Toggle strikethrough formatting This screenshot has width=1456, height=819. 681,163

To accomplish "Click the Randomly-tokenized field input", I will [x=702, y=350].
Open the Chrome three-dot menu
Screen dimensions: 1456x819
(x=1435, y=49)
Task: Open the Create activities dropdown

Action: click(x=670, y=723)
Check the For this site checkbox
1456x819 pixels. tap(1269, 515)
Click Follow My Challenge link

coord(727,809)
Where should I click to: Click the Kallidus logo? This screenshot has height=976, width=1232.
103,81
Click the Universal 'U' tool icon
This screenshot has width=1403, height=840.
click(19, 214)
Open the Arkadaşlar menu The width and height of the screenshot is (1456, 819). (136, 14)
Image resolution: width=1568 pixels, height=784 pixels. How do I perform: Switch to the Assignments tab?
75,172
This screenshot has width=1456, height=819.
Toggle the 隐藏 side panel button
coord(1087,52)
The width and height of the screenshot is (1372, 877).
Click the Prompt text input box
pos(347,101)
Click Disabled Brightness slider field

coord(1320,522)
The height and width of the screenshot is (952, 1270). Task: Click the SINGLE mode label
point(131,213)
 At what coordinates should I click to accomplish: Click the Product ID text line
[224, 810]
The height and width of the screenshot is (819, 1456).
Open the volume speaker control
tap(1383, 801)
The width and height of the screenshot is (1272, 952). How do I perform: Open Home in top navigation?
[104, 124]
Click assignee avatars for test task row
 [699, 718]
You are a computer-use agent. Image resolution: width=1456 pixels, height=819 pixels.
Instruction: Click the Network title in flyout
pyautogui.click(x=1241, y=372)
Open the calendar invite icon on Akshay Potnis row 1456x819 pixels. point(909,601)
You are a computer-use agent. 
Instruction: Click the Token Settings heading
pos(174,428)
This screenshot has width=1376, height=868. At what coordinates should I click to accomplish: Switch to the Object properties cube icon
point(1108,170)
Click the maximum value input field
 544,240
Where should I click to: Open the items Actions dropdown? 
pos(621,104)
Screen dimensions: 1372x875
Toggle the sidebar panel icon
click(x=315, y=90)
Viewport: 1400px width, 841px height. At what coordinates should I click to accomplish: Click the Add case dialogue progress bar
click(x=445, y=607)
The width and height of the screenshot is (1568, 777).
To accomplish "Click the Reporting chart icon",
════
Please set down each of the entries above exactly as given.

Toggle strikethrough formatting This screenshot has width=1456, height=819. 681,163

To accomplish "Click the Randomly-tokenized field input", I will [x=702, y=350].
Open the Chrome three-dot menu
Screen dimensions: 1456x819
(x=1435, y=49)
Task: Open the Create activities dropdown

Action: click(x=670, y=723)
Check the For this site checkbox
1456x819 pixels. tap(1269, 515)
Click Follow My Challenge link

coord(727,809)
Where should I click to: Click the Kallidus logo? This screenshot has height=976, width=1232.
103,81
Click the Universal 'U' tool icon
This screenshot has width=1403, height=840.
click(19, 214)
Open the Arkadaşlar menu The width and height of the screenshot is (1456, 819). (136, 14)
Image resolution: width=1568 pixels, height=784 pixels. How do I perform: Switch to the Assignments tab?
75,172
This screenshot has width=1456, height=819.
Toggle the 隐藏 side panel button
coord(1087,52)
The width and height of the screenshot is (1372, 877).
Click the Prompt text input box
pos(347,101)
Click Disabled Brightness slider field

coord(1320,522)
The height and width of the screenshot is (952, 1270). Task: Click the SINGLE mode label
point(131,213)
 At what coordinates should I click to accomplish: Click the Product ID text line
[224, 810]
The height and width of the screenshot is (819, 1456).
Open the volume speaker control
tap(1383, 801)
The width and height of the screenshot is (1272, 952). How do I perform: Open Home in top navigation?
[104, 124]
Click assignee avatars for test task row
 [699, 718]
You are a computer-use agent. Image resolution: width=1456 pixels, height=819 pixels.
Instruction: Click the Network title in flyout
pyautogui.click(x=1241, y=372)
Open the calendar invite icon on Akshay Potnis row 1456x819 pixels. point(909,601)
You are a computer-use agent. 
Instruction: Click the Token Settings heading
pos(174,428)
This screenshot has width=1376, height=868. At what coordinates should I click to accomplish: Switch to the Object properties cube icon
point(1108,170)
Click the maximum value input field
 544,240
Where should I click to: Open the items Actions dropdown? 
pos(621,104)
Screen dimensions: 1372x875
Toggle the sidebar panel icon
click(x=315, y=90)
Viewport: 1400px width, 841px height. At what coordinates should I click to accomplish: Click the Add case dialogue progress bar
click(x=445, y=607)
The width and height of the screenshot is (1568, 777).
To accomplish "Click the Reporting chart icon",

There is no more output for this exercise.